La SA MAAF Assurances soutient que les conditions de l’appel immédiat ne sont pas réunies dès lors que le juge de la mise en état a renvoyé l’affaire principale à l’audience du juge de la mise en état ; que l’instance n’est pas terminée et que les conditions posées par les dispositions de l’article 795 du code de procédure civile ne sont pas réunies.
Aux termes de leurs conclusions en réponse notifiées le 19 août 2025, M. [K] [S] demande à la présidente de la première chambre civile de la cour de :
— débouter la MAAF de l’ensemble de ses demandes incidentes, fins et conclusions ;
— laisser la charge des frais irrépétibles et des dépens à chacune des parties.
Il fait valoir que l’ordonnance du juge de la mise en état a mis partiellement fin à l’instance pour ce qui a trait à sa demande en paiement des intérêts au double du taux légal pour la période antérieure au 3 avril 2018, en sorte que son appel de ce chef est recevable en application de l’article 795 du code de procédure civile et qu’il a interjeté appel pour sécuriser son droit en l’absence de jurisprudence de la Cour de cassation sur la nouvelle rédaction de cet article.
En application des dispositions de l’article 455 du code de procédure civile, la cour renvoie aux écritures des parties pour un plus ample exposé des faits et moyens développés au soutien de leurs prétentions respectives.
L’audience a été fixée sur incident à l’audience du 3 septembre 2025.
SUR CE :
Il résulte de l’article 795 du code de procédure civile dans sa rédaction en vigueur le 1er janvier 2021 que les ordonnances du juge de la mise en état ne peuvent être frappées d’appel ou de pourvoi en cassation qu’avec le jugement sur le fond, mais qu’elles sont toutefois susceptibles d’appel dans les cas et conditions en matière d’expertise ou de sursis à statuer et qu’elles le sont également dans les quinze jours à compter de leur signification, lorsque, notamment :
1°Elles statuent sur un incident mettant fin à l’instance, elles ont pour effet de mettre fin à celle-ci ou elles en constatent l’extinction,
2°Elles statuent sur une exception de procédure ou un fin de non-recevoir ; lorsque la fin de non-recevoir a nécessité que soit tranchée au préalable une question de fond, l’appel peut porter sur cette question de fond.
En l’espèce, si le juge de la mise en état a accueilli la fin de non-recevoir, invoquée par l’assureur, tirée de la prescription de la demande de M. [S] de doublement des intérêts au taux légal, il n’a déclaré cette action en paiement prescrite que partiellement pour la période antérieure au 3 avril 2018 et n’a ainsi pas mis fin à l’instance, l’examen de l’affaire étant renvoyée à la mise en état et l’assureur invité à conclure au fond.
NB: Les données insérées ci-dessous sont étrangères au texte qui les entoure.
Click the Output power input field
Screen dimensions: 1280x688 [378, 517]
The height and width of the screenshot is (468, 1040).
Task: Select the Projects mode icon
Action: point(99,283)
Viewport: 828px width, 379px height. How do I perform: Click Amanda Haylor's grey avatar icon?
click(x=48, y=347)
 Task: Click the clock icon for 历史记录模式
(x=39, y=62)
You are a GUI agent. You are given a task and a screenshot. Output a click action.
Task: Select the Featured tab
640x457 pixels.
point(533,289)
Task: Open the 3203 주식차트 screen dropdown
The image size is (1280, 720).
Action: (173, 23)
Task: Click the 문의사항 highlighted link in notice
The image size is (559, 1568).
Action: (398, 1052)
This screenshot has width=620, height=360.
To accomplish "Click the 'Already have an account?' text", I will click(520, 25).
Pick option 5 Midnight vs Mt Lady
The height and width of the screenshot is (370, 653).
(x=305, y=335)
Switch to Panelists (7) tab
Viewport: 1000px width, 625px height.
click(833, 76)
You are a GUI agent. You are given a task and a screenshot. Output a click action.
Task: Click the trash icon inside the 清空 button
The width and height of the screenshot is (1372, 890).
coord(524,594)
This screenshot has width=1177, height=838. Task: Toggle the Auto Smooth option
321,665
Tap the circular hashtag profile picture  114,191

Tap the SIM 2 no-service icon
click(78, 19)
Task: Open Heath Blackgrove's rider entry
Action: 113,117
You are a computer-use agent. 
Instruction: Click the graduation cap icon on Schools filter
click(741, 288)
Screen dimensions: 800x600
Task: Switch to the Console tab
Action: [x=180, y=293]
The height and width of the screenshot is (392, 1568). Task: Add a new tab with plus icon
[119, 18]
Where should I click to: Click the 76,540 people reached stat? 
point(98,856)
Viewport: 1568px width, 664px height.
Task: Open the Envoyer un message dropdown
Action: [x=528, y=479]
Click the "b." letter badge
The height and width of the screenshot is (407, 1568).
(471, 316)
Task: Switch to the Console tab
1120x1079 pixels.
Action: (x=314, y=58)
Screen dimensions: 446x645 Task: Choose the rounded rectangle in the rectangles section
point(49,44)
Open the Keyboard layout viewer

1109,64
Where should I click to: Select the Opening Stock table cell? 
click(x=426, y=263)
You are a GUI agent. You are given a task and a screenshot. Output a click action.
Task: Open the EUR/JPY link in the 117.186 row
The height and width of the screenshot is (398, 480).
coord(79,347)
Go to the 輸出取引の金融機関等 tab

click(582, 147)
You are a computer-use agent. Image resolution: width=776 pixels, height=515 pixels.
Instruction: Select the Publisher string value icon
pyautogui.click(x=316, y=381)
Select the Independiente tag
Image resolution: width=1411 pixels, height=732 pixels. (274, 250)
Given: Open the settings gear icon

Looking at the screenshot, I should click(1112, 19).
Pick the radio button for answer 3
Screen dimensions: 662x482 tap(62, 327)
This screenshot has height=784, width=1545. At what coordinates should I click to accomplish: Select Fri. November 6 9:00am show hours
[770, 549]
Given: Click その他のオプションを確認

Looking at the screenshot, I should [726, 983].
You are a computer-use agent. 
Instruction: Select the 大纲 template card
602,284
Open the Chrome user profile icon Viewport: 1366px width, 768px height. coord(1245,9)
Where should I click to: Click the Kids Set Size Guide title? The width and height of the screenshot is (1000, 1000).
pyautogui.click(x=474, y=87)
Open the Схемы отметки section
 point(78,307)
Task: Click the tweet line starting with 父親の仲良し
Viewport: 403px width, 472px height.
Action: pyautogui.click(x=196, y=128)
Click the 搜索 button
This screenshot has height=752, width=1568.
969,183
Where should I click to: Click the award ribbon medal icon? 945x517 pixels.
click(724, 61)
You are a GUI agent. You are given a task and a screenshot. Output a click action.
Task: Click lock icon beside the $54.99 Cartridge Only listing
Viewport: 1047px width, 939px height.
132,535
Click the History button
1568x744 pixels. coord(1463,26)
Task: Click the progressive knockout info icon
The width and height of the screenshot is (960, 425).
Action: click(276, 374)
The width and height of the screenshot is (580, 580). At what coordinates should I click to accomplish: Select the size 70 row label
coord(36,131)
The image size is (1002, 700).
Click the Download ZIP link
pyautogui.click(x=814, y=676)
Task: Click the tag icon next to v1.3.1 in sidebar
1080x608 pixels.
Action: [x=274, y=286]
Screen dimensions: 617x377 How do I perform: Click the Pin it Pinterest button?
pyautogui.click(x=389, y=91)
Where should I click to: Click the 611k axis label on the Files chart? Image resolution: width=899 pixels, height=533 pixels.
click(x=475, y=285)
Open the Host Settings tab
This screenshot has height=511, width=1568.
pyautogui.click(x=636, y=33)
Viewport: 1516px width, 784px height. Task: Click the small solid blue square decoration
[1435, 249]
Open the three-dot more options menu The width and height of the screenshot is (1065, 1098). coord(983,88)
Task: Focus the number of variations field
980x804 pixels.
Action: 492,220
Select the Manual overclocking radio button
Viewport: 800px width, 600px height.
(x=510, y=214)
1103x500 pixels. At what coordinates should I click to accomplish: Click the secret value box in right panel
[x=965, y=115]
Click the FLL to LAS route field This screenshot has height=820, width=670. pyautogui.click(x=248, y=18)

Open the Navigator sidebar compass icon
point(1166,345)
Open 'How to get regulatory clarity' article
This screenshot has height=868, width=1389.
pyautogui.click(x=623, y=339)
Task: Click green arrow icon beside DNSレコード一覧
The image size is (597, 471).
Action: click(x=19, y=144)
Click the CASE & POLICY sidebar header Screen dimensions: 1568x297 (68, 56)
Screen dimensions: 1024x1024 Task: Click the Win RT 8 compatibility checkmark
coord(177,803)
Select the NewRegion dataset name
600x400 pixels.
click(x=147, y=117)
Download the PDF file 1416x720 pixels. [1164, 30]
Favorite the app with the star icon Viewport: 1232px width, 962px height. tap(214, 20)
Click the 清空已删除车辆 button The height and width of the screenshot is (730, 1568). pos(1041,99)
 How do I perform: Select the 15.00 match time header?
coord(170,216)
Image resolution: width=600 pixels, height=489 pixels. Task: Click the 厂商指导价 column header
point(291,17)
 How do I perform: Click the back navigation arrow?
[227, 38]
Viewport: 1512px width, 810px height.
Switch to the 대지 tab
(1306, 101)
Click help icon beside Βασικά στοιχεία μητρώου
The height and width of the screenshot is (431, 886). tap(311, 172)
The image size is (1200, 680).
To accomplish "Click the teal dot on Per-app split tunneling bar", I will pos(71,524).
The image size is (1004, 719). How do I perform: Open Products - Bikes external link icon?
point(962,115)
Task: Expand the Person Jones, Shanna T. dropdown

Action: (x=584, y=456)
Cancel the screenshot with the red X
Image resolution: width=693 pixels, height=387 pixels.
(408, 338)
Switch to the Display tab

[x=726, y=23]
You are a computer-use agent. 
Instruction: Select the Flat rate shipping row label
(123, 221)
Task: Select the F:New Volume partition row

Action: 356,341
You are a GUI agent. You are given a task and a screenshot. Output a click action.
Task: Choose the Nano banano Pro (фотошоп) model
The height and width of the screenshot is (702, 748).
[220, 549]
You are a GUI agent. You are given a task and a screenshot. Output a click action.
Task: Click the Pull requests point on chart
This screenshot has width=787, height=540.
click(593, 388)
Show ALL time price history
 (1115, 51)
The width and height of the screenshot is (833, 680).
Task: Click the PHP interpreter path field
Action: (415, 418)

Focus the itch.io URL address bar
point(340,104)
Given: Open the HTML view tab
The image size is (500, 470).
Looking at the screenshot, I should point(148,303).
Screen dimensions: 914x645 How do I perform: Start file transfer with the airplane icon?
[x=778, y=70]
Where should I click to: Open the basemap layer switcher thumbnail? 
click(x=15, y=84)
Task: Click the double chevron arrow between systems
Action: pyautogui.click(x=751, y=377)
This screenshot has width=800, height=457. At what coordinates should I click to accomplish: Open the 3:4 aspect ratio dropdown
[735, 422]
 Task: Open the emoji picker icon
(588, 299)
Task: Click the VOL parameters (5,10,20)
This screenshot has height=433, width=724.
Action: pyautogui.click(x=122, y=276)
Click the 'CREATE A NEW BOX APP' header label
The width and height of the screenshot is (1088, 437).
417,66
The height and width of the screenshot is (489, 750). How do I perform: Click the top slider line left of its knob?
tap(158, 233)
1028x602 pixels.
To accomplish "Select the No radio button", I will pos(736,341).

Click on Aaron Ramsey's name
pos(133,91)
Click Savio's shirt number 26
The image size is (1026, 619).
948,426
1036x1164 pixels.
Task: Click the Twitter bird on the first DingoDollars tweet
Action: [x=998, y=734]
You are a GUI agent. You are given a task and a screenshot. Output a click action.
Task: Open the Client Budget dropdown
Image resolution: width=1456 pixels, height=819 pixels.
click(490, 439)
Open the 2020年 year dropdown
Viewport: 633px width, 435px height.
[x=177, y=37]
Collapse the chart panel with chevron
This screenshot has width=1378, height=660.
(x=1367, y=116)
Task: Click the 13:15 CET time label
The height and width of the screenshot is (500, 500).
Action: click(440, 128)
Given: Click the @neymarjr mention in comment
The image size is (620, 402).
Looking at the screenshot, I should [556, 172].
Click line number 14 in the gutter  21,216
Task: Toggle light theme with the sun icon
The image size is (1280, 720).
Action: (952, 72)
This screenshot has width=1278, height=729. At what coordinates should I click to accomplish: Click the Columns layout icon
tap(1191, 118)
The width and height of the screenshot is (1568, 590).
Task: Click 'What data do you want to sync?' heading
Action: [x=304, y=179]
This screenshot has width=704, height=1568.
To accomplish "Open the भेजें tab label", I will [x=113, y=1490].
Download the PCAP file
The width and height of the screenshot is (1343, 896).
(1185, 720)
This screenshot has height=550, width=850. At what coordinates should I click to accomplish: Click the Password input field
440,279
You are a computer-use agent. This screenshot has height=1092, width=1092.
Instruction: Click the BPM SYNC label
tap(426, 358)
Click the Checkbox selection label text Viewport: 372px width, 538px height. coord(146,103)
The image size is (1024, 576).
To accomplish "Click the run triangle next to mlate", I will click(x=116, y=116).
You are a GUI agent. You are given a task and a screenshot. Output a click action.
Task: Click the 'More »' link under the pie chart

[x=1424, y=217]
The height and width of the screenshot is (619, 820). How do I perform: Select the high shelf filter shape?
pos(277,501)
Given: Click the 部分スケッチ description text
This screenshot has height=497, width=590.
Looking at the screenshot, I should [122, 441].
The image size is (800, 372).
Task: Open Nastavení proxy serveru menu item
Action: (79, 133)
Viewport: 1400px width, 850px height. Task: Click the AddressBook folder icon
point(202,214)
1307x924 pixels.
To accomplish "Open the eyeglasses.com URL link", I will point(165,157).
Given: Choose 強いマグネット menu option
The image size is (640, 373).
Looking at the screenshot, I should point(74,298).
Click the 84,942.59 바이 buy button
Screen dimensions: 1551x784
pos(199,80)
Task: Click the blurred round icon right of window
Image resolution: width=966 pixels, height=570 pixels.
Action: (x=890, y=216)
Il doit être constaté que le juge de la mise en état n’a pas non plus tranché préalablement une question de fond.
Les droits de M. [S] à contester la prescription de son action pour la période antérieure du 3 avril 2018 par l’appel qu’il pourra interjeter de l’ordonnance avec le jugement qui sera rendu au fond ultérieurement seront donc préservés.
L’appel immédiat formé le 18 novembre 2024 contre l’ordonnance du juge de la mise en état par M. [S] est donc irrecevable.
2. Les dépens seront mis à la charge de M. [S], qui succombe dans l’instance d’incident;
Les circonstances du litige et l’équité commandent de laisser à chaque partie la charge de ses frais irrépétibles.
PAR CES MOTIFS :
Le président de chambre, statuant par ordonnance contradictoire et susceptible de déféré ;
Déclare irrecevable l’appel immédiat formé le 18 novembre 2024 par M. [K] [S] à l’encontre de l’ordonnance rendue par le juge de la mise en état du tribunal judiciaire de Compiègne ;
Condamne M. [K] [S] aux dépens de l’incident ;
Dit n’y avoir lieu à application de l’article 700 du code de procédure civile.